Look through the entries below and report every line that has "Chrome".

- _Material provided_:
------------------------------------------------------------------------
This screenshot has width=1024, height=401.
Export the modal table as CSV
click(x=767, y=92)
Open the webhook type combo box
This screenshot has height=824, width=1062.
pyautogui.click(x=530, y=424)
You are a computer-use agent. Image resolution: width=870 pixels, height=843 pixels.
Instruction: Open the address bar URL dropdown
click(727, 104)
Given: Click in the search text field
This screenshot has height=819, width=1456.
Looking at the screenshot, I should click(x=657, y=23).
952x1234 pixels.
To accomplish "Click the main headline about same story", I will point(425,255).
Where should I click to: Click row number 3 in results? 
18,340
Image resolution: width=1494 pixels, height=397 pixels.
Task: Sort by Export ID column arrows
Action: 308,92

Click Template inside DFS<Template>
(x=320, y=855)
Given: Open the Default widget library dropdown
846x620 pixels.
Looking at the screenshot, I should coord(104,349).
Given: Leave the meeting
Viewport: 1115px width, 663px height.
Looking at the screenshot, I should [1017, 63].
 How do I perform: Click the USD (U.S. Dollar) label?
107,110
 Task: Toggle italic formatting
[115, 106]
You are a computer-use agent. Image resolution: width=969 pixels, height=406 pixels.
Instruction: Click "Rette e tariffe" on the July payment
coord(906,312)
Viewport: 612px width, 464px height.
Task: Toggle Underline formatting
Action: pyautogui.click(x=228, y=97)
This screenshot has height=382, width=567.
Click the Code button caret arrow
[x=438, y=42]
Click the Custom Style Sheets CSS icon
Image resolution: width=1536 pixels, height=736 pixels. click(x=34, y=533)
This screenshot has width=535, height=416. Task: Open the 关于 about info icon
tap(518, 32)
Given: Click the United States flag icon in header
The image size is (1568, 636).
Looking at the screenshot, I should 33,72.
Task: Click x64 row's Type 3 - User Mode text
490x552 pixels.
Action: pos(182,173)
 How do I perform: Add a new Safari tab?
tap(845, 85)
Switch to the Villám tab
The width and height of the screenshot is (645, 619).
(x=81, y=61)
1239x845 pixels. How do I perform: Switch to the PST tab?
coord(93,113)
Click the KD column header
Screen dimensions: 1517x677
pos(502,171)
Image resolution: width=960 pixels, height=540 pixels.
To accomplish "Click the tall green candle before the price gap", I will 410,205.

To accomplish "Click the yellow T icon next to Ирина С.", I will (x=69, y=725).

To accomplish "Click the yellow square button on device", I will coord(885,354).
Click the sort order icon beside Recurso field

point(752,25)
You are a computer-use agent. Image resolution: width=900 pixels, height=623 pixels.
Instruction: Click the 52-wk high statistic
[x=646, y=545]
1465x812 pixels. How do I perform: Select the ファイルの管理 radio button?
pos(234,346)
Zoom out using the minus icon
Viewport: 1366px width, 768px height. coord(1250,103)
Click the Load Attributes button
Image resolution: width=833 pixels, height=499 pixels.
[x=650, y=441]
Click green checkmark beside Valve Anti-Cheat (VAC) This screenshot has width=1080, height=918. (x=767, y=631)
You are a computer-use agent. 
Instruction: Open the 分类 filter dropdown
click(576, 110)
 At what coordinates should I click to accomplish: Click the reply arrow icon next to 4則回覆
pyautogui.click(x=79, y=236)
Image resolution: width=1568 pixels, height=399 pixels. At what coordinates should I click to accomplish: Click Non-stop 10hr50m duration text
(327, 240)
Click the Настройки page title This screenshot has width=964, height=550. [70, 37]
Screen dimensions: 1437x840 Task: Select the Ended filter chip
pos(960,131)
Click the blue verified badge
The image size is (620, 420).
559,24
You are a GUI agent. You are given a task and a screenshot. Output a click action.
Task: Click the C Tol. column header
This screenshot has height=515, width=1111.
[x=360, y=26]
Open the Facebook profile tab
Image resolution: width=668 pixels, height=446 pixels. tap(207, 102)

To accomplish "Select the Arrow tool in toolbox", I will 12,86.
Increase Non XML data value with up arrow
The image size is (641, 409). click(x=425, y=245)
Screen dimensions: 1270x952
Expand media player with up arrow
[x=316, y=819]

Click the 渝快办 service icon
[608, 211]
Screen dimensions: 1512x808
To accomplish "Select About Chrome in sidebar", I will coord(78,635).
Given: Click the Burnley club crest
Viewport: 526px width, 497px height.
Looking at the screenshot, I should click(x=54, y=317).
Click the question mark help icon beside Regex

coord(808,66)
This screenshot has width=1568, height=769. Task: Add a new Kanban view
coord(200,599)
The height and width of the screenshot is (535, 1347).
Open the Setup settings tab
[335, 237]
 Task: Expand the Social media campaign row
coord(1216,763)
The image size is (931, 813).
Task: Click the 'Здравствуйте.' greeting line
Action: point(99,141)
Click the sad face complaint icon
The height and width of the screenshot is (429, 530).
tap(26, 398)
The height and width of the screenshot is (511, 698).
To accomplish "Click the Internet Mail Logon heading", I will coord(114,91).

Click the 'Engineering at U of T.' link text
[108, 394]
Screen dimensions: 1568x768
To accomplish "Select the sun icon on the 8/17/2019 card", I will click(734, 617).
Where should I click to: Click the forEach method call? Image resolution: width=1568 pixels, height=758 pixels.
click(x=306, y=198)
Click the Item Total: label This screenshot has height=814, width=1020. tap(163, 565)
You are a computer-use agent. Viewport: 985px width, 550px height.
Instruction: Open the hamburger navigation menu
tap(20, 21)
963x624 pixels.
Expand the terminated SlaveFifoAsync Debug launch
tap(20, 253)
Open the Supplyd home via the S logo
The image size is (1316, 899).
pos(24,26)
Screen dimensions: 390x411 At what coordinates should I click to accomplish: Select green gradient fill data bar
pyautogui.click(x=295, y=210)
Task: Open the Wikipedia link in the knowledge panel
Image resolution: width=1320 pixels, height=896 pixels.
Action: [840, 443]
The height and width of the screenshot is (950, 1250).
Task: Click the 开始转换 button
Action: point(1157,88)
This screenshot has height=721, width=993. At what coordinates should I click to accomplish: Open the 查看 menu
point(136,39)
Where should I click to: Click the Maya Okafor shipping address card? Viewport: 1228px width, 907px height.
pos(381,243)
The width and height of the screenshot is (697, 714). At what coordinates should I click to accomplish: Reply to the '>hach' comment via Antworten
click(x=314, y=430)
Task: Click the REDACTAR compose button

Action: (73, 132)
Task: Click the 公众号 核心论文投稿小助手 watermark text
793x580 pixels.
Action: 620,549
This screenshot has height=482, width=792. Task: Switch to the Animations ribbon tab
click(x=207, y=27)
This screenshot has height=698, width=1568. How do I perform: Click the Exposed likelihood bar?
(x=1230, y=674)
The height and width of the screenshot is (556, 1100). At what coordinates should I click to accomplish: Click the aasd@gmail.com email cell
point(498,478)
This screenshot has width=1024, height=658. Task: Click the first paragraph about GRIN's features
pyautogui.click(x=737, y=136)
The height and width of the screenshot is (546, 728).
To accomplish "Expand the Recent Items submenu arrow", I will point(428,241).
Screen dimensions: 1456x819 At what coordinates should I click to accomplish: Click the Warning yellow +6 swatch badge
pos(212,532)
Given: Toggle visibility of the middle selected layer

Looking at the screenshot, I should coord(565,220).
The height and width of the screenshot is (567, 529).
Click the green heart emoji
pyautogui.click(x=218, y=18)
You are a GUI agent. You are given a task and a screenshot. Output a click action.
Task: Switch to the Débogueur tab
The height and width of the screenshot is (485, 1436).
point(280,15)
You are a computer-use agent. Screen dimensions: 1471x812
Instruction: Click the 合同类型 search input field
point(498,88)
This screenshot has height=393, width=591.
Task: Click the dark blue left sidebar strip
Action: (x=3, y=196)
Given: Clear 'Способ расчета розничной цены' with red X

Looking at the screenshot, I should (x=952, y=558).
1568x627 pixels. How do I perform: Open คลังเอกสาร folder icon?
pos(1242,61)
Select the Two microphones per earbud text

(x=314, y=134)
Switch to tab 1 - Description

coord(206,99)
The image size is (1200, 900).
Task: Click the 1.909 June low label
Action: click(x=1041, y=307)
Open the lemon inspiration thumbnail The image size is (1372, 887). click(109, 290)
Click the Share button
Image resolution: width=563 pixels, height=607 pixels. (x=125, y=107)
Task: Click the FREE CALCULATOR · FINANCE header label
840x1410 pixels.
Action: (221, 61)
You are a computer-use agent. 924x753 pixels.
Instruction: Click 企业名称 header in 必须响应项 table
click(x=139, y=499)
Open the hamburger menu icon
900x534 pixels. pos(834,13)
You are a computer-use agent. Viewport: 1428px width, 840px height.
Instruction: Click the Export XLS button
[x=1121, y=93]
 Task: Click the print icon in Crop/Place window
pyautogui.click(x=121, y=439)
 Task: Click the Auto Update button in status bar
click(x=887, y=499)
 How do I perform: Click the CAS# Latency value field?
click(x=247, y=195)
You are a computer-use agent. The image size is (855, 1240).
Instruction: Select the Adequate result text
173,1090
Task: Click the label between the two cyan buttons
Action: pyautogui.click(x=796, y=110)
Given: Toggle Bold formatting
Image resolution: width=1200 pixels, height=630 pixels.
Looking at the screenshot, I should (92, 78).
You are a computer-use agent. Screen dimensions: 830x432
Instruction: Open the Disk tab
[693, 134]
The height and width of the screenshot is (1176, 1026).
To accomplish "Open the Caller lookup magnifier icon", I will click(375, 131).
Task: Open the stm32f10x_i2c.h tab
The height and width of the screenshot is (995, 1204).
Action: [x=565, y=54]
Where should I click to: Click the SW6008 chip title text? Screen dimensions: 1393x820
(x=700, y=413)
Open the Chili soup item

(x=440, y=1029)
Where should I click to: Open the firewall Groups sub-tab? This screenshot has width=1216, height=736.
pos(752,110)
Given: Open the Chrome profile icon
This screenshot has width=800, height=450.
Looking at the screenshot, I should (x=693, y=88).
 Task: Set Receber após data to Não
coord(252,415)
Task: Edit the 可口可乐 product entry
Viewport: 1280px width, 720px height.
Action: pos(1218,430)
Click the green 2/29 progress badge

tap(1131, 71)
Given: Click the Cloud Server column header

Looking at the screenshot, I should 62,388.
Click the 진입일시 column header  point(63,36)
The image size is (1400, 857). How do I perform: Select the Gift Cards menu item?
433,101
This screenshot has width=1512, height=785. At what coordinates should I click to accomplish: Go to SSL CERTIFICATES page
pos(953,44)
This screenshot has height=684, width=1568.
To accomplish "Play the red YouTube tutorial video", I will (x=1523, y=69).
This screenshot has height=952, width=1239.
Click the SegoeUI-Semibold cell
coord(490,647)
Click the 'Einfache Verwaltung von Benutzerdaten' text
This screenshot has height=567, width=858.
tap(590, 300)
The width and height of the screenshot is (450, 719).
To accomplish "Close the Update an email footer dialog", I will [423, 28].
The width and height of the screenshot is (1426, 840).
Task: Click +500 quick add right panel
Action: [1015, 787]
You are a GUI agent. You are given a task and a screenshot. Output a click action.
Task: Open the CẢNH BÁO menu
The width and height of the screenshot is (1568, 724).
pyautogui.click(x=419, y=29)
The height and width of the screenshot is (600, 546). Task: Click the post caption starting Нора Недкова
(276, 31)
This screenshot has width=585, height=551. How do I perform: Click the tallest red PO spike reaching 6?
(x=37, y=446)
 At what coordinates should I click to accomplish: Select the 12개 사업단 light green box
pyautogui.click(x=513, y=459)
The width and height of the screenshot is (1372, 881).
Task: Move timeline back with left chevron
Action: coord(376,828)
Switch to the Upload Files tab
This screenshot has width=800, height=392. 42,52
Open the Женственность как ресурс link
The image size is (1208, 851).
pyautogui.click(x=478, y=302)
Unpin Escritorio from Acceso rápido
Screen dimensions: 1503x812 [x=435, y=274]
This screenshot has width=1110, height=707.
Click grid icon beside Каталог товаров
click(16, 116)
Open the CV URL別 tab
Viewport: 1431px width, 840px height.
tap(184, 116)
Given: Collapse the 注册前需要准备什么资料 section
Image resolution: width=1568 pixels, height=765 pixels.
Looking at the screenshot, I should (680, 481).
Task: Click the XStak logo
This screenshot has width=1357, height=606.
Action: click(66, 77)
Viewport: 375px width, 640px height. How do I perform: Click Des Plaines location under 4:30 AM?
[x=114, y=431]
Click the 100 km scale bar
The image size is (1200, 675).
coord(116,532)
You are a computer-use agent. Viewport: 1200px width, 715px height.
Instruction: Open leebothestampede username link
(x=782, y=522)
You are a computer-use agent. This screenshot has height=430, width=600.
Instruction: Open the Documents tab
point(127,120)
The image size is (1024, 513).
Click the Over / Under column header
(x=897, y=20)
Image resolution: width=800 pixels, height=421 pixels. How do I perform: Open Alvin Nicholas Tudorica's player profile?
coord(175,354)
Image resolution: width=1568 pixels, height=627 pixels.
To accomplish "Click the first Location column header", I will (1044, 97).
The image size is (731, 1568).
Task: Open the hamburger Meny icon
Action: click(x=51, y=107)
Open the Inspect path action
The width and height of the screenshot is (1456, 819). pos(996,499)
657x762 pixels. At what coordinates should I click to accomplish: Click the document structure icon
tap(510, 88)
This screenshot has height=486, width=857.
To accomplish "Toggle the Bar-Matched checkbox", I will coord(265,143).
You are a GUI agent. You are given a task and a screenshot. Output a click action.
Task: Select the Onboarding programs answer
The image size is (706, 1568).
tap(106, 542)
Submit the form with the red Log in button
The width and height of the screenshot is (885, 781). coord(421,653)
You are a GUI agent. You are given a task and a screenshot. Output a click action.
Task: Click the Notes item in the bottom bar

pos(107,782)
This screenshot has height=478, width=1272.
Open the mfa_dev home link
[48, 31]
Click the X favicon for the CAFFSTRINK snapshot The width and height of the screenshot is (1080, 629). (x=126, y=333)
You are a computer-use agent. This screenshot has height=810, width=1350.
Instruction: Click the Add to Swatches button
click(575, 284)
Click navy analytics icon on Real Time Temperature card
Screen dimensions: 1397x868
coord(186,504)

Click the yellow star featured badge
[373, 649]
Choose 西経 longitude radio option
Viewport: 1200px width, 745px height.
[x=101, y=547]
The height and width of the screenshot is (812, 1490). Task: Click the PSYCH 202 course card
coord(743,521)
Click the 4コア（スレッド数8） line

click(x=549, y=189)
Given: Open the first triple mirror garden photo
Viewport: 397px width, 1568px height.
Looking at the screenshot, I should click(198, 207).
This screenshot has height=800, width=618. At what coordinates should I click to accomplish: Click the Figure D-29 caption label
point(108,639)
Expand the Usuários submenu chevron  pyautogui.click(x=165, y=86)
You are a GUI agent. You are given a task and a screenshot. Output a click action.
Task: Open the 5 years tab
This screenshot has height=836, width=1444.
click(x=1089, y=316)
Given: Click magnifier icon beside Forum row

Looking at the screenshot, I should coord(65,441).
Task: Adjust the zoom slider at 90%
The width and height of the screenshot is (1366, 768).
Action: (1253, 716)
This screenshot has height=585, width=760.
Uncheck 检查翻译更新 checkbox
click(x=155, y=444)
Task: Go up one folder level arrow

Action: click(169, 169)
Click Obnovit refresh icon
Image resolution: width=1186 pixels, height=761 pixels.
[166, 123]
------------------------------------------------------------------------
- _Result of the exercise_:
To accomplish "Select About Chrome in sidebar", I will coord(78,635).
Given: Open the Chrome profile icon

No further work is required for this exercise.